La situation du front après l’invasion russe de 2022
Si la guerre avait mal commencé pour la Russie, le pays a su adapter sa tactique pour pousser à une guerre d’usure contre l’intérêt de l’Ukraine. Aujourd’hui, l’impérialisme russe nie le droit à l’existence de la nation ukrainienne et revendique l’annexion du pays comme « Nouvelle Russie », cherchant à minima à annexer les régions russophones de l’est du Dniepr, jusqu’à couper l’accès de l’Ukraine à la mer en reliant le territoire russe à la Moldavie5.
L’impérialisme russe a réussi à mettre en place un roulement entre l’arrière et le front, ce qui signifie qu’à la différence des ukrainiens, qui sont à flux tendu, les russes se reposent et sont donc plus efficaces sur le terrain. Les russes ont réussi à régler les goulots d’étranglement de leurs industries : ils agrandissent leurs usines et en ouvrent d’autres, la guerre a sauvé leur industrie d’armement qui était en plein effondrement. Cette métamorphose se retrouve sur le champ de bataille, où le ratio de tir d’artillerie est de 12 pour 1 en faveur des russes.
Début mars, la ville-forteresse d’Avdiivka est tombée après d’intenses combats. La Russie a perdu 16 000 soldats, soit autant que les dix ans de guerre en Afghanistan. Il y a sûrement d’autres villes-forteresses de ce type qui barrent encore la route aux russes pour atteindre l’amont du Dniepr, dont ils contrôlent déjà la rive gauche depuis le sud de Zaporijjia. La récente progression de la Russie est liée à l’épuisement de l’armée ukraininenne après l’échec de ce qui était présenté comme la « grande contre-offensive » de cet été. L’ordre de se replier d’Adviika a été donné pour éviter une campagne d’encerclement et reprendre un position défensive crédible.
L’Ukraine manque de tout : d’équipements personnels, de véhicules, de missiles anti-aériens, etc. L’autre aspect de la guerre, qui est le principal, c’est le facteur humain. L’âge moyen des mobilisés ukrainiens est de 45 ans. Les pertes sont effroyables : les USA avancent le chiffre d’1 millions de morts et blessés des deux côtés. Les Ukrainiens ont besoin de 50 000 nouvelles recrues par mois, ils n’arrivent qu’à en avoir 20 000. Zelensky rechigne à appeler à une dixième mobilisation par peur de déstabiliser le pays qui est déjà en tension extrême. Les russes non plus ne veulent pas d’une nouvelle vague de mobilisation : ils s’orientent vers un large recrutement de mercenaires en Afrique et dans les pays arabes.

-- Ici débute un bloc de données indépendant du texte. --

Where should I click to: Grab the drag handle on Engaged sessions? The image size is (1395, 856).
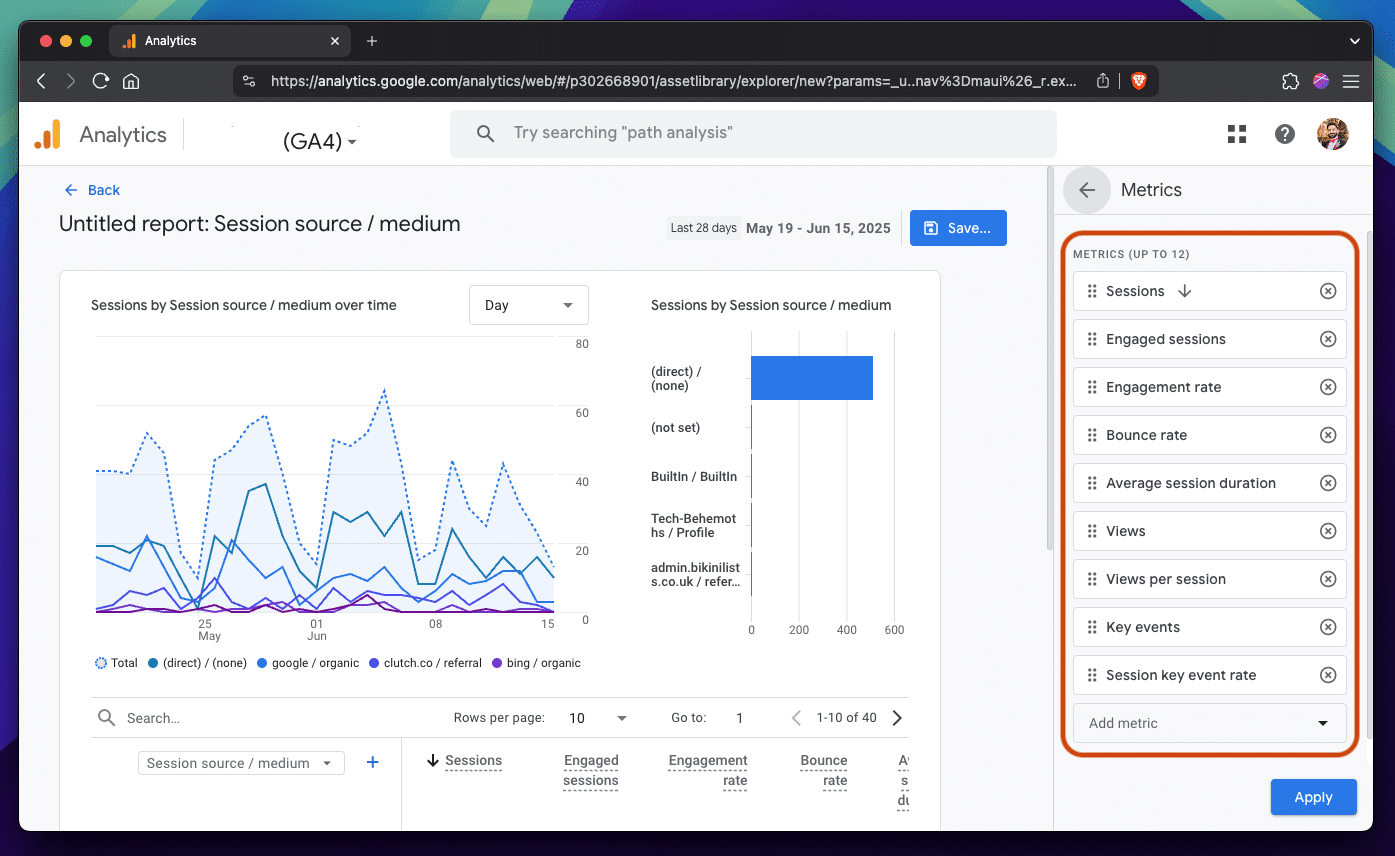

La Guerre d’Ukraine et la Révolution Prolétarienne Mondiale
La situation actuelle aux États-Unis, avec la campagne électorale, est favorable à un raidissement militariste de l’impérialisme. Sur demande de Joe Biden, le Congrès a validé un gigantesque plan de 95 milliards de dollars destinés à sécuriser les positions yankees dans les trois points chauds de sa lutte actuelle : l’Ukraine, Taïwan et Israël. Parmi ces 95 milliards, 60 sont destinés à renforcer la défense du régime de Kiev. Depuis l’échec de la contre-offensive, les tensions entre les USA, le pouvoir ukrainien et son armée sont vivaces. Les USA ne lâchent pas l’Ukraine, mais ils cherchent à mutualiser l’effort avec les impérialistes d’Europe (Royaume-Uni, France, Allemagne).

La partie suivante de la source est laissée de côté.